Written by Gemma Poulsom
For years I’ve wanted a baby, I dreamt of every moment from finding out I was pregnant to the birth, I always wanted a water birth as I suffer from anxiety and depression and water really calms me down.
Anyway… after a long pregnancy of waiting and excitement, the day came at 40+2 where I went for my sweep, sitting down with my lovely midwife, I mentioned that I had a feeling my waters may have already broken, she told me she couldn’t do the sweep in case of infection. I went to the hospital to have an examination and they confirmed my hind waters had broken.
For safety reasons I was admitted to the labour ward the next morning, but in the meantime I had to try everything to get her out. The whole induction thing was completely alien to me. I was very naive and thought they put me on a drip and she would be there, so I didn’t try very hard to get her out as I thought it didn’t matter. I regret that decision immensely!

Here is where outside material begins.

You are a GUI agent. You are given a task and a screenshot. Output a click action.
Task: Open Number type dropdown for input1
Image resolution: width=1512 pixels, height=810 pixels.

The morning came of my induction at 8:30am and I am all excited. I walked into labour ward with my bag packed, all my snacks, excited to meet my baby! When I got in I got hooked up to hormone drip, to get told I couldn’t eat anything and to take all my piercings out incase of C-Section. They said it’s very unlikely blah blah blah!
The contractions started and it was excruciating so I had to have the epidural which I felt guilty for having it so early on. I felt like I failed at labour already! I got examined every 4 hours and I didn’t get past 2 cm dilated! I was getting impatient and irritated. The midwife said if things don’t start progressing we may have to do the C-section. I cried and cried. I have dreamt about this moment for years and I can’t do what I wanted to do. The water birth was out the window anyway due to induction, and now I might not even be able to push my daughter into this world.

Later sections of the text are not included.